Toch zullen er meer begrotingsmiddelen moeten komen voor het Europese beleid. De begroting is de afgelopen jaren nauwelijks gestegen, ondanks het feit dat er twaalf (12!) nieuwe landen zijn bijgekomen. Met de bezuinigingen die nu overal bezig zijn hebben vijf landen – Duitsland, Frankrijk, Verenigd Koninkrijk, Nederland en Finland – al laten weten geen extra geld voor de begroting te willen geven. In 2012-2013 moeten de financiële perspectieven voor de komende zeven jaar worden goedgekeurd, de meerjarenbegroting dus. Als daar niet méér middelen inzitten, als er niet meer solidariteit tussen arme en rijke regio’s kan komen, als er niet meer middelen worden uitgetrokken voor onderzoek en ontwikkeling én voor een deugdelijk milieu- en energiebeleid, dan ziet de toekomst van de Europese Unie er niet echt goed uit. Want slechts met een gezamenlijke aanpak voor meer banen en voor een koolstofarme economie, is er een kans op een echte toekomst.

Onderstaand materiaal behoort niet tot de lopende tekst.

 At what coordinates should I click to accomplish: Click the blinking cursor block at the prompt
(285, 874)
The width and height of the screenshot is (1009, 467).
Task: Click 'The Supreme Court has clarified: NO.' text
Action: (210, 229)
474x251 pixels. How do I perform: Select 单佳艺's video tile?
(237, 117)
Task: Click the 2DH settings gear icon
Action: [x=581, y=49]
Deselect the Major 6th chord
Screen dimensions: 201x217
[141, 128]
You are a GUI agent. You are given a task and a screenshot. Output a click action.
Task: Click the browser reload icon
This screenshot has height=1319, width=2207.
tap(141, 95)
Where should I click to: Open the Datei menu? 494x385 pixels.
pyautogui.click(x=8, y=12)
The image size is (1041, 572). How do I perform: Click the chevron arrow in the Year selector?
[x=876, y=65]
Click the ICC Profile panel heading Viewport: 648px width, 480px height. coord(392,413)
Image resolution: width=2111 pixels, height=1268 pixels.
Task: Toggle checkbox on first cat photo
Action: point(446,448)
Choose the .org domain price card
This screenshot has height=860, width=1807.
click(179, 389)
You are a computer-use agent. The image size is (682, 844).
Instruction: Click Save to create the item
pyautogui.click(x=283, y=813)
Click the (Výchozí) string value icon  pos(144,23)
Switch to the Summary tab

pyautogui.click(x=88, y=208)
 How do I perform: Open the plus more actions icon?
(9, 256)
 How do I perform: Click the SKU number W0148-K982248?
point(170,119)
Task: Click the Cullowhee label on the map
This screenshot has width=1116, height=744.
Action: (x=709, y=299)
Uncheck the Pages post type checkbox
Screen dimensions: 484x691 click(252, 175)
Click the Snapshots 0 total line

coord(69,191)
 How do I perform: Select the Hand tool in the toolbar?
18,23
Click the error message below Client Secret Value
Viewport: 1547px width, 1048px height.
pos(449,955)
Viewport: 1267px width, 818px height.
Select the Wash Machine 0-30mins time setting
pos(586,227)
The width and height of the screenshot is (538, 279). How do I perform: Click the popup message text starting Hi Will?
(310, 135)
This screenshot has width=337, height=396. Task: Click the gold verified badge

Eens te meer is de linkerzijde niet goed voorbereid om het debat over de Europese toekomst te voeren. Op de ‘Joint Social Conference’ van enkele weken geleden in Brussel – met vakbonden en sociale bewegingen – bleek eens te meer de grote verdeeldheid en het gebrek aan kennis, ondanks alle goede wil die er eveneens aanwezig was. Wie nu nog moet beginnen met het opstellen van een glossarium over pensioenen, minimumlonen en minimuminkomens, zal pas aan het debat kunnen beginnen als de beslissingen zijn genomen. Wie niet wil verwijzen naar de sociale rechten van mensen omdat men het ‘Handvest van grondrechten’ niet aanvaardt, kan wel eens erg bedrogen uitkomen. Doodjammer.
John Monks, Secretaris-Generaal van het EVV gebruikte harde woorden aan het adres van de ministers. Maar of dit ook wordt gevolgd door daden?
Doet het er eigenlijk nog toe? Als de regeringen, zonder democratische inspraak, in Brussel kunnen beslissen over het begrotingsbeleid en over de collectieve onderhandelingen en de loonafspraken, wat helpt het dan nog een linkse regering te hebben als die Europees in de minderheid blijft? Meer Europees overleg, een betere coördinatie van het Europees beleid en meer begrotingsmiddelen zijn dringend nodig in de Europese Unie, net zoals regeringen met respect voor democratische rechten en voor oplossingen die er volgens de beste economen ook toe doen. De neoliberale dogma’s hebben al genoeg schade aangericht.